ABA insensitive 5 mediates abscisic acid regulation of plant photosynthesis by coordinating carbon and nitrogen assimilation

Summary Photosynthesis is inextricably linked to plant biomass and productivity. Enhancing the capacity for photosynthetic carbon assimilation stands as a pivotal strategy to boost plant photosynthetic efficiency; however, progress remains limited. We identified the rog1 ( repressors of glu1‐1 1 ) mutant, which was screened as a genetic suppressor of glu1‐1 , an aberrant variant of Arabidopsis ferredoxin‐dependent glutamate synthase (Fd‐GOGAT) impaired in ammonium assimilation and photosynthesis.

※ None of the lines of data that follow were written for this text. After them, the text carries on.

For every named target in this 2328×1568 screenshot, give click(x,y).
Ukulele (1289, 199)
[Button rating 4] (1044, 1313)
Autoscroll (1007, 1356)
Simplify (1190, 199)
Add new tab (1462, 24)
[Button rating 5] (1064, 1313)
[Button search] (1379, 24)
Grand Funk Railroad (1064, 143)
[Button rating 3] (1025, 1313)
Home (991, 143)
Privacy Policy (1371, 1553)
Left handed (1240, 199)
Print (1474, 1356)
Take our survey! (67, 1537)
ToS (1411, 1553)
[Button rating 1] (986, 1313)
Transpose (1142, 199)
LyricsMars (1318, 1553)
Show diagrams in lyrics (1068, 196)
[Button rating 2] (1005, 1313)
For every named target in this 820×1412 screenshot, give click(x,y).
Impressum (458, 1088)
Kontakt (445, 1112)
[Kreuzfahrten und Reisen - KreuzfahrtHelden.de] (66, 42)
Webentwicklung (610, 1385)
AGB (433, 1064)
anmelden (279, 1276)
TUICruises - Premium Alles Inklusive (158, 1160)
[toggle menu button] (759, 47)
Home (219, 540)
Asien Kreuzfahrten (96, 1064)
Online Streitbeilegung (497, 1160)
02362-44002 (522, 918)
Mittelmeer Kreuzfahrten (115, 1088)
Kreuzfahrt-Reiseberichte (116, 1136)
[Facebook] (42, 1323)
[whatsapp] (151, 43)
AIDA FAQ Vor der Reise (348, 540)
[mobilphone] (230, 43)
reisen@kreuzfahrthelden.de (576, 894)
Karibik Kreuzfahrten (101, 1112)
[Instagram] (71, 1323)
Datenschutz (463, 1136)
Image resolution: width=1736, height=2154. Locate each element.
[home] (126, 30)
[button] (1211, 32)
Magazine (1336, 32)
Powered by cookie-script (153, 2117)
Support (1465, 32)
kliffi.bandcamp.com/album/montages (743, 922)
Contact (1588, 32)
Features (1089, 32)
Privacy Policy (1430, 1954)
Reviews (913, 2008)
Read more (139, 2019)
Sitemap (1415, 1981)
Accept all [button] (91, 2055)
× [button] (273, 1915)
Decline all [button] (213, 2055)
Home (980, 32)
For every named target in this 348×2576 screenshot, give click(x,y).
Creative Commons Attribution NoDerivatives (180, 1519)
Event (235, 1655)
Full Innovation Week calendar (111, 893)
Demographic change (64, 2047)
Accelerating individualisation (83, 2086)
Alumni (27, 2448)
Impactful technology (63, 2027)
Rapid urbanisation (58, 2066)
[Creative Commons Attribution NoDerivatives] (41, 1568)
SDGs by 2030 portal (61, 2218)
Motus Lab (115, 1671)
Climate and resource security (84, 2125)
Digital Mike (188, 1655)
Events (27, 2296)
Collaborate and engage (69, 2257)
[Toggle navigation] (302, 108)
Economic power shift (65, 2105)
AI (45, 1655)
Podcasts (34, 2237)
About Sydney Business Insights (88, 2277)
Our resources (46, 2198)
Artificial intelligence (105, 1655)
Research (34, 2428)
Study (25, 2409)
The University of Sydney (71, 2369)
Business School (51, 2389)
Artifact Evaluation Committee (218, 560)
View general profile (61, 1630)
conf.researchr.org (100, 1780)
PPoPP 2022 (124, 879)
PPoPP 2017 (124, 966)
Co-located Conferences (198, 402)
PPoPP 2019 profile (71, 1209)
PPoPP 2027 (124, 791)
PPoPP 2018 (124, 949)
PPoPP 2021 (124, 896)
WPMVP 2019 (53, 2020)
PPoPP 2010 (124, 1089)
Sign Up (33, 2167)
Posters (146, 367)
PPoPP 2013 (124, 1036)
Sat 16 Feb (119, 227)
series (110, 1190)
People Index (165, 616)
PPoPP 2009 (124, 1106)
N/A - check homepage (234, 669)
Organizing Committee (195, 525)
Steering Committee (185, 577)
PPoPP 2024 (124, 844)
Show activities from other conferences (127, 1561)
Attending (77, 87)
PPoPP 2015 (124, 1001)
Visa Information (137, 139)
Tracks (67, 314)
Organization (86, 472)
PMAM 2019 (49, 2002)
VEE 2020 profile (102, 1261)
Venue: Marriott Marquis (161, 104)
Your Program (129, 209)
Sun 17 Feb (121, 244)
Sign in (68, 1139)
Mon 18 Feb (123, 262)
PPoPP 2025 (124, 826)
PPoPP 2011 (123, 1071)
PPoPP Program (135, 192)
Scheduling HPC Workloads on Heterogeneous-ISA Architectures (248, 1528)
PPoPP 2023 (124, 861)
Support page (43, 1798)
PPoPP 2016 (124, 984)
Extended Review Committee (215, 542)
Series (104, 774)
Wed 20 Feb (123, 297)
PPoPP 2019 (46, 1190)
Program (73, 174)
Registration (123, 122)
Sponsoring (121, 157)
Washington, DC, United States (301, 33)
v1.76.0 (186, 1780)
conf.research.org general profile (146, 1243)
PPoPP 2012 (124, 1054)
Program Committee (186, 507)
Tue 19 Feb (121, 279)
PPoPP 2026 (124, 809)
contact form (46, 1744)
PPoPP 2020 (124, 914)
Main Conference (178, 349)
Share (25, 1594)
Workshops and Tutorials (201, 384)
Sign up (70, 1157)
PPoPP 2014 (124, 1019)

The ROG1 gene encodes the abscisic acid (ABA) biosynthesis enzyme ABA2. Exogenous ABA exerts inhibitory effects on carbon and nitrogen assimilation, thus diminishing photosynthetic rates, and these inhibitions are contingent upon ABA insensitive 5 (ABI5), a key component of the ABA signaling pathway. Further investigation revealed that ABI5 acts as a transcriptional repressor, directly interacting with the promoters of carbon assimilation genes RCA , RBCS2B , and RBCS3B , as well as the nitrogen assimilation gene GLU1 , thereby impeding their transcriptional activity. Reducing ABI5 expression led to increased photosynthetic efficiency, growth, and productivity in both Arabidopsis and rice. This study highlights the critical role of ABI5 in plant photosynthesis by coordinating carbon and nitrogen assimilation, presenting a promising approach to enhance photosynthetic efficiency and agricultural productivity.